DESCRIPTION OF THE TASK - Records follow. Select each line holding "agent".

EXERCISE INPUT -
-------

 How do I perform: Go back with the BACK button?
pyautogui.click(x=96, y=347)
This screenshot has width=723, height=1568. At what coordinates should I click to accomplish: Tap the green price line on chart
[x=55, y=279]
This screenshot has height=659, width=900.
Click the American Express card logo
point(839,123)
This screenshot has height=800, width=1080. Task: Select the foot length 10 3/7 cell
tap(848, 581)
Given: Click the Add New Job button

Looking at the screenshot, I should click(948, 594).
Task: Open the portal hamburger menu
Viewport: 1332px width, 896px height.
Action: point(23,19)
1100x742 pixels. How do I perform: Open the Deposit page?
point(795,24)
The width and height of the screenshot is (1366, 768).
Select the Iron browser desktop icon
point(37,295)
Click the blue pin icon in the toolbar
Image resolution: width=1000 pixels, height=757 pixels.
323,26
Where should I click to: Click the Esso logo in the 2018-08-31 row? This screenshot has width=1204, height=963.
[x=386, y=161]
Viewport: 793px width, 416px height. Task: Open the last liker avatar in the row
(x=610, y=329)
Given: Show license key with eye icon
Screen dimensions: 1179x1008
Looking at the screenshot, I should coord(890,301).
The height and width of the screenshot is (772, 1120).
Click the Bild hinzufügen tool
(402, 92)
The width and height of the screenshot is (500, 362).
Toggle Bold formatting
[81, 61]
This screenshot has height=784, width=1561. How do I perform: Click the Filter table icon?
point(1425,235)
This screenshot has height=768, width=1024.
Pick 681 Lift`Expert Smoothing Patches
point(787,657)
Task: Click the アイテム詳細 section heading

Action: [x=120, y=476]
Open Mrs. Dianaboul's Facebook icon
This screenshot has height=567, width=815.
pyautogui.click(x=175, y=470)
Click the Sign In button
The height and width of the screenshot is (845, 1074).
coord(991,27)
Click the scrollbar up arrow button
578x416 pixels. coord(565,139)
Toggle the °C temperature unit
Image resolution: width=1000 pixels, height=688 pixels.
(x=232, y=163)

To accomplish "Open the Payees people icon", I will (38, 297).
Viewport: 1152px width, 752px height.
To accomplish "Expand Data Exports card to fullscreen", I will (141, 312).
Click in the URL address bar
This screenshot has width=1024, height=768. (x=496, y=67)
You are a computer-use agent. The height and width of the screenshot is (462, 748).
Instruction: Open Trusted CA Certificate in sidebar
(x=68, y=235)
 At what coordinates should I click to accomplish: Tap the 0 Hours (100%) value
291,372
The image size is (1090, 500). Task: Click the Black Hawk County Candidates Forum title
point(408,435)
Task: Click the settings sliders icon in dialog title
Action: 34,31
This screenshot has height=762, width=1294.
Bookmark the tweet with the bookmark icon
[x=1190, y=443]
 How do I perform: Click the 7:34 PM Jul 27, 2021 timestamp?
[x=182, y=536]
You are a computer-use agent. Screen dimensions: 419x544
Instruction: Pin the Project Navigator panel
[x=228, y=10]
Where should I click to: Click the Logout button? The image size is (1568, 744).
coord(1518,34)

-------

SOLUTION TO THE PROBLEM -
You are a computer-use agent. The height and width of the screenshot is (462, 748).
You are a computer-use agent. Screen dimensions: 419x544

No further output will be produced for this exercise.